The Hollywood Reporter carries word that more than 600 movie theaters have closed across the country due to new restrictions required by the ongoing coronavirus pandemic, which means this year's Oscar contenders are streaming online.
"Hillbilly Elegy" stars a couple of performers who have often been nominated in the past: Amy Adams and Glenn Close. It's called an 'Elegy' because this remembrance of things past has more than a touch of sadness an melancholy to it, though the movie does end on a hopeful note.
It's inspired by events that really happened to attorney J. D. Vance, whose story begins in the hills of Kentucky and takes place mostly in Ohio. Director Ron Howard, however, manages to make the tale universal.
"All families face various kinds of challenges and tests that threaten to just undo everything," he said.
His movie is based on a memoir by the lawyer looking back on his turbulent boyhood as the child of an alcoholic.
Gabriel Basso plays him as an adult while Owen Asztalos portrays him as a boy.
"It was really fascinating to meet the family and see, like, 'Oh wow this is a family that I could be running into at my local grocery store,'" Asztalos said.
His mom, played by Amy Adams, is an addict whose disease threatens to rip her family apart.
"I have had several close friends and extended family members that have dealt with addiction," Adams said. "So it's something I have been around and witnessed."
Her performance is so real that it's terrifying at times, but what I admired is that she is not just content to show the symptoms.
"It's not that they drink or use," she said. "It's why they drink or use."
Her despair is evident, but the effect on her son and daughter is made very clear.
Close plays the mother of Adams' character, who tries to be the glue that holds her clan together. She physically takes her daughter by the shoulders and tells her, "At some point, you're going to have to take responsibility or someone else is going to have to step in."
She read Vance's book and called Howard directly. They'd made "The Paper" more than a quarter century ago but hadn't done another film since, and this presented an opportunity.
"To challenge myself," Close said. "I always think its a privilege to go into another territory of the human experience. That's basically what we seek out."
Close holds the record for the most Oscar nominations without a win, while Adams has half a dozen nods without ever earning an Academy Award.
Both of them deserve to win for their performances in "Hillbilly Elegy," and their work makes this film a must-see.
It is intense and tough to watch at times, but that's also what makes it so essential.

- [Given entries]:
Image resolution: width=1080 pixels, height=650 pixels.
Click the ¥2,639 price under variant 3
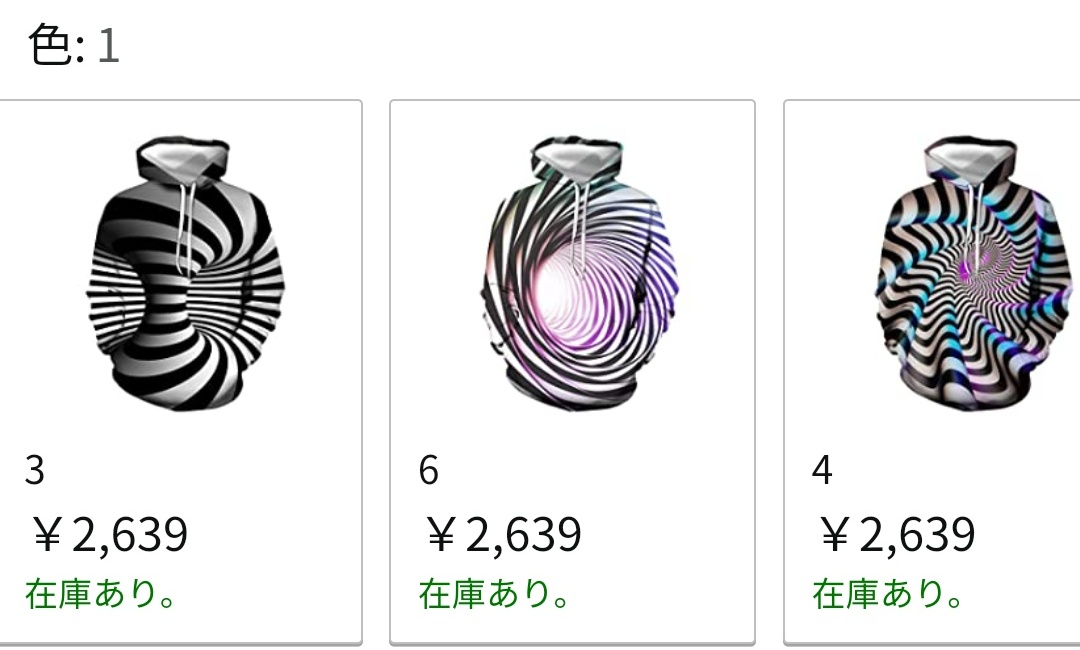(x=109, y=534)
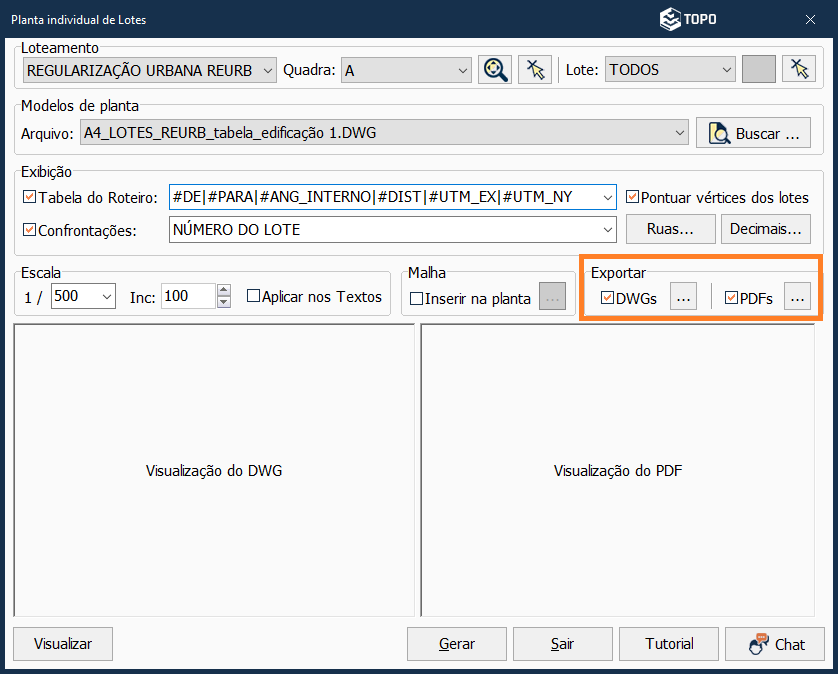Click the pick-cursor icon next to Quadra
The image size is (838, 674).
[535, 69]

- [Task objective]:
Copy word for word the stretch of the article about "Hillbilly Elegy" from "It's inspired by" through "him as a boy.". The listing has no connection to the article about "Hillbilly Elegy."

- [Response]:
It's inspired by events that really happened to attorney J. D. Vance, whose story begins in the hills of Kentucky and takes place mostly in Ohio. Director Ron Howard, however, manages to make the tale universal.
"All families face various kinds of challenges and tests that threaten to just undo everything," he said.
His movie is based on a memoir by the lawyer looking back on his turbulent boyhood as the child of an alcoholic.
Gabriel Basso plays him as an adult while Owen Asztalos portrays him as a boy.